[Source data — start]

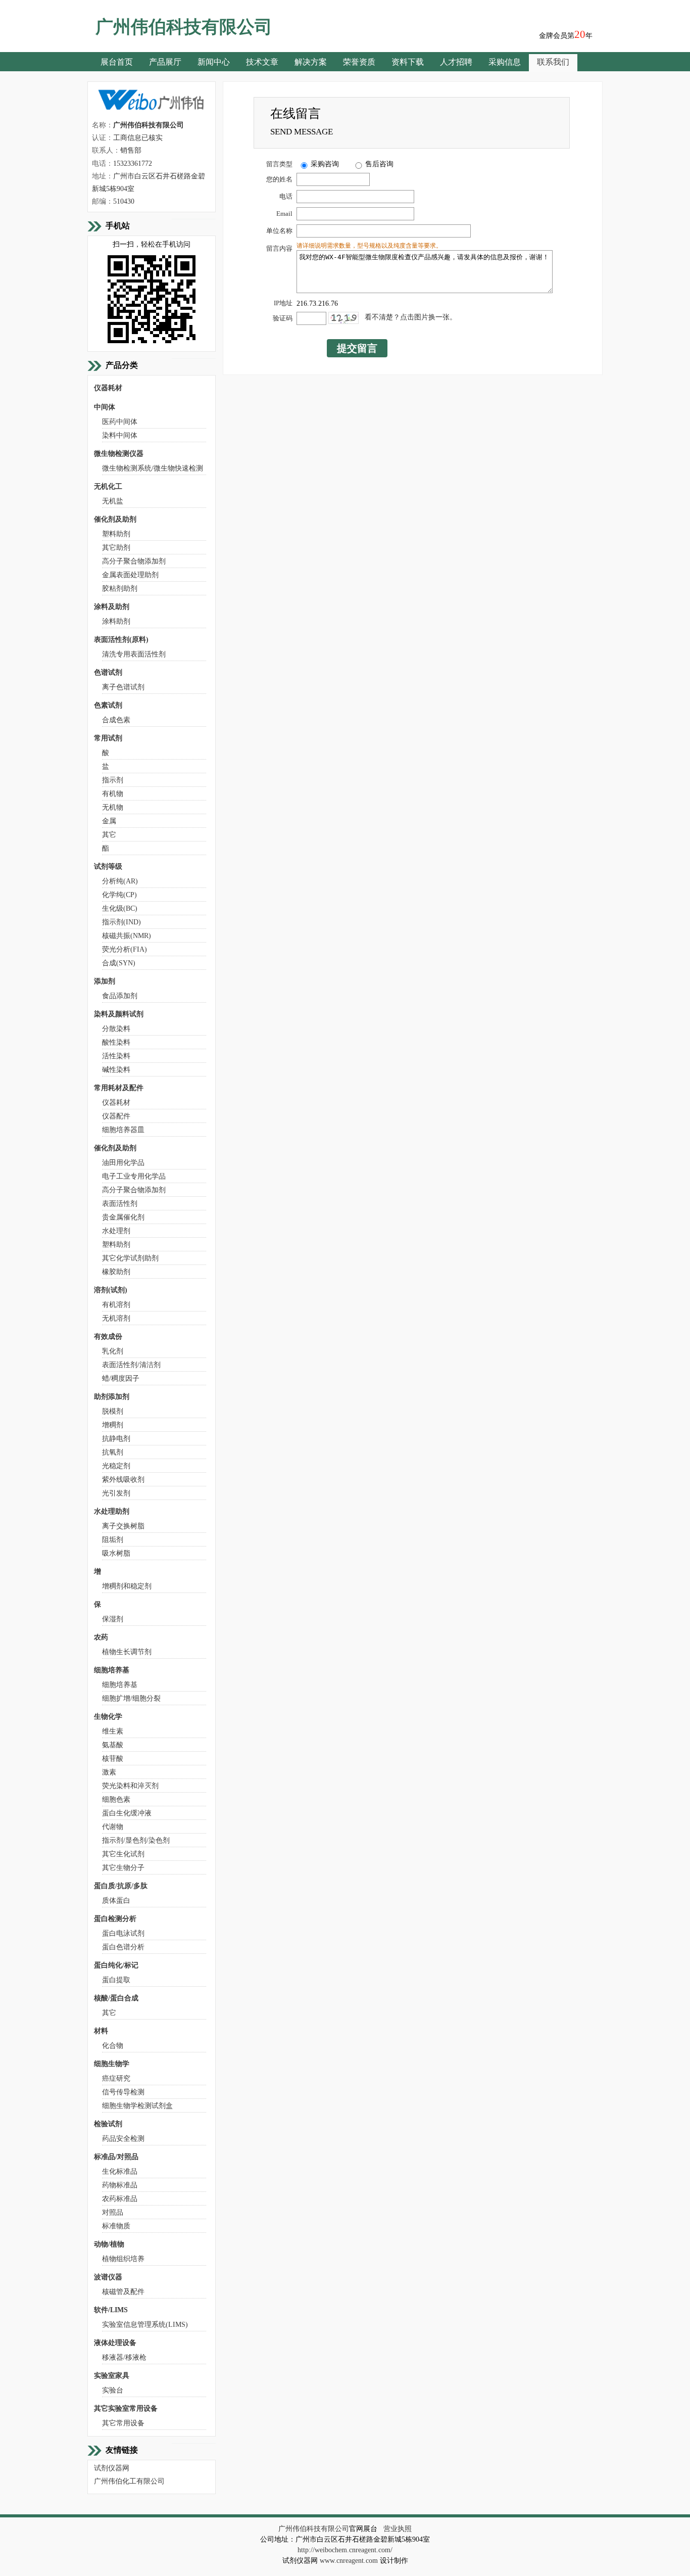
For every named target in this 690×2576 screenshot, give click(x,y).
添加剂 (104, 981)
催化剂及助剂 (115, 519)
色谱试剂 (108, 672)
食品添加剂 (119, 996)
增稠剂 (112, 1425)
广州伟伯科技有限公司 (313, 2529)
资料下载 (407, 62)
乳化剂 (112, 1351)
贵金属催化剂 (123, 1217)
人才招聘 (456, 62)
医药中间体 (119, 422)
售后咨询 (379, 164)
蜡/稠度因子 (120, 1378)
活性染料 (116, 1056)
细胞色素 (116, 1799)
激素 (109, 1772)
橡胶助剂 (116, 1272)
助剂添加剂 (111, 1396)
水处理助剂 (111, 1511)
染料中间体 (119, 435)
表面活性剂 (119, 1203)
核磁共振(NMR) (126, 936)
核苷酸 (112, 1758)
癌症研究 (116, 2078)
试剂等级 (108, 866)
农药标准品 (119, 2199)
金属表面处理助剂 (130, 575)
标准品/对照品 (116, 2157)
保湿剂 (112, 1619)
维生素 (112, 1731)
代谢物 (112, 1827)
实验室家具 (111, 2375)
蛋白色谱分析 (123, 1947)
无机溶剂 (116, 1318)
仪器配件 (116, 1116)
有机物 (112, 794)
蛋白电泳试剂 (123, 1933)
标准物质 (116, 2226)
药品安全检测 (123, 2138)
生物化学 (108, 1716)
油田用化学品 (123, 1162)
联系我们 (553, 62)
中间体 (104, 407)
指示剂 (112, 780)
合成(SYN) (118, 963)
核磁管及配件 (123, 2292)
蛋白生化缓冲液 (127, 1813)
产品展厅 (165, 62)
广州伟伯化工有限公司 (129, 2481)
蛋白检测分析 (115, 1919)
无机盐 (112, 501)
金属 (109, 821)
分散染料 (116, 1029)
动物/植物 (109, 2244)
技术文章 (262, 62)
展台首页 (117, 62)
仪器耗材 (108, 388)
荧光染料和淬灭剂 (130, 1786)
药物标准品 (119, 2185)
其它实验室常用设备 (126, 2408)
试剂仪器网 (111, 2468)
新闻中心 (214, 62)
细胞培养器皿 (123, 1130)
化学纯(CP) (119, 895)
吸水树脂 (116, 1553)
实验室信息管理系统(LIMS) (145, 2324)
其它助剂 (116, 547)
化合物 (112, 2045)
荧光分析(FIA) (124, 949)
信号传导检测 (123, 2092)
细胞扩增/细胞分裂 (131, 1698)
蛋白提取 (116, 1980)
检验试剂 (108, 2124)
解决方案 (310, 62)
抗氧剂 (112, 1452)
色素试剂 (108, 705)
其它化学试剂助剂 (130, 1258)
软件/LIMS (111, 2310)
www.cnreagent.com (349, 2560)
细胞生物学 (111, 2064)
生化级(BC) (119, 908)
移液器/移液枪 (124, 2357)
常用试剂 (108, 738)
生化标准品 (119, 2171)
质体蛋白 (116, 1900)
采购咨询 (325, 164)
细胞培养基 (111, 1670)
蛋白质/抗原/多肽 (120, 1886)
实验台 (112, 2390)
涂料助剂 (116, 621)
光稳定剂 (116, 1466)
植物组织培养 (123, 2259)
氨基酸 (112, 1745)
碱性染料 (116, 1069)
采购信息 (504, 62)
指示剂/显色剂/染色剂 (136, 1840)
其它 (109, 834)
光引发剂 (116, 1493)
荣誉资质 (359, 62)
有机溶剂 (116, 1304)
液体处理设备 (115, 2343)
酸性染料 (116, 1042)
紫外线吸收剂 (123, 1479)
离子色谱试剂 (123, 687)
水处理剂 (116, 1231)
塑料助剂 (116, 534)
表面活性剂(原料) (121, 639)
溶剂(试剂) (110, 1290)
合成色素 (116, 720)
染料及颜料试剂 (118, 1014)
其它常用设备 (123, 2423)
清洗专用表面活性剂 (134, 654)
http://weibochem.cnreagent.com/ (345, 2550)
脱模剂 (112, 1411)
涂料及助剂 (111, 607)
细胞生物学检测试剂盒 (137, 2106)
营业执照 (397, 2529)
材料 (101, 2031)
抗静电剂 (116, 1438)
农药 (101, 1637)
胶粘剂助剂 (119, 588)
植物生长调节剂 (127, 1652)
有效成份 (108, 1336)
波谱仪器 (108, 2277)
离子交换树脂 (123, 1526)
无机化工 (108, 486)
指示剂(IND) (121, 922)
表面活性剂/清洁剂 (131, 1365)
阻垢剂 (112, 1539)
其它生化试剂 (123, 1854)
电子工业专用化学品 (134, 1176)
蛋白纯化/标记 (116, 1965)
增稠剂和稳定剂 (127, 1586)
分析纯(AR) (120, 881)
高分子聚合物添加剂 (134, 561)
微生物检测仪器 (118, 453)
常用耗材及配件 (118, 1088)
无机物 (112, 807)
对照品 (112, 2212)
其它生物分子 (123, 1867)
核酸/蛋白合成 (116, 1998)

[Source data — finish]

* **What to work on**
Write out only the lines that run from the line containing "试剂仪器网 (111, 2468)" through the line containing "表面活性剂/清洁剂 (131, 1365)", both included, exactly as they appear above.

* **Response for this exercise**
试剂仪器网 (111, 2468)
新闻中心 (214, 62)
细胞培养器皿 (123, 1130)
化学纯(CP) (119, 895)
吸水树脂 (116, 1553)
实验室信息管理系统(LIMS) (145, 2324)
其它助剂 (116, 547)
化合物 (112, 2045)
荧光分析(FIA) (124, 949)
信号传导检测 (123, 2092)
细胞扩增/细胞分裂 (131, 1698)
蛋白提取 (116, 1980)
检验试剂 (108, 2124)
解决方案 (310, 62)
抗氧剂 (112, 1452)
色素试剂 (108, 705)
其它化学试剂助剂 (130, 1258)
软件/LIMS (111, 2310)
www.cnreagent.com (349, 2560)
细胞生物学 (111, 2064)
生化级(BC) (119, 908)
移液器/移液枪 (124, 2357)
常用试剂 (108, 738)
生化标准品 (119, 2171)
质体蛋白 (116, 1900)
采购咨询 (325, 164)
细胞培养基 (111, 1670)
蛋白质/抗原/多肽 (120, 1886)
实验台 (112, 2390)
涂料助剂 (116, 621)
光稳定剂 (116, 1466)
植物组织培养 (123, 2259)
氨基酸 (112, 1745)
碱性染料 (116, 1069)
采购信息 (504, 62)
指示剂/显色剂/染色剂 (136, 1840)
其它 (109, 834)
光引发剂 (116, 1493)
荣誉资质 (359, 62)
有机溶剂 (116, 1304)
液体处理设备 (115, 2343)
酸性染料 (116, 1042)
紫外线吸收剂 (123, 1479)
离子色谱试剂 (123, 687)
水处理剂 (116, 1231)
塑料助剂 (116, 534)
表面活性剂(原料) (121, 639)
溶剂(试剂) (110, 1290)
合成色素 (116, 720)
染料及颜料试剂 (118, 1014)
其它常用设备 (123, 2423)
清洗专用表面活性剂 (134, 654)
http://weibochem.cnreagent.com/ (345, 2550)
脱模剂 (112, 1411)
涂料及助剂 (111, 607)
细胞生物学检测试剂盒 (137, 2106)
营业执照 (397, 2529)
材料 (101, 2031)
抗静电剂 (116, 1438)
农药 (101, 1637)
胶粘剂助剂 (119, 588)
植物生长调节剂 (127, 1652)
有效成份 (108, 1336)
波谱仪器 (108, 2277)
离子交换树脂 (123, 1526)
无机化工 (108, 486)
指示剂(IND) (121, 922)
表面活性剂/清洁剂 (131, 1365)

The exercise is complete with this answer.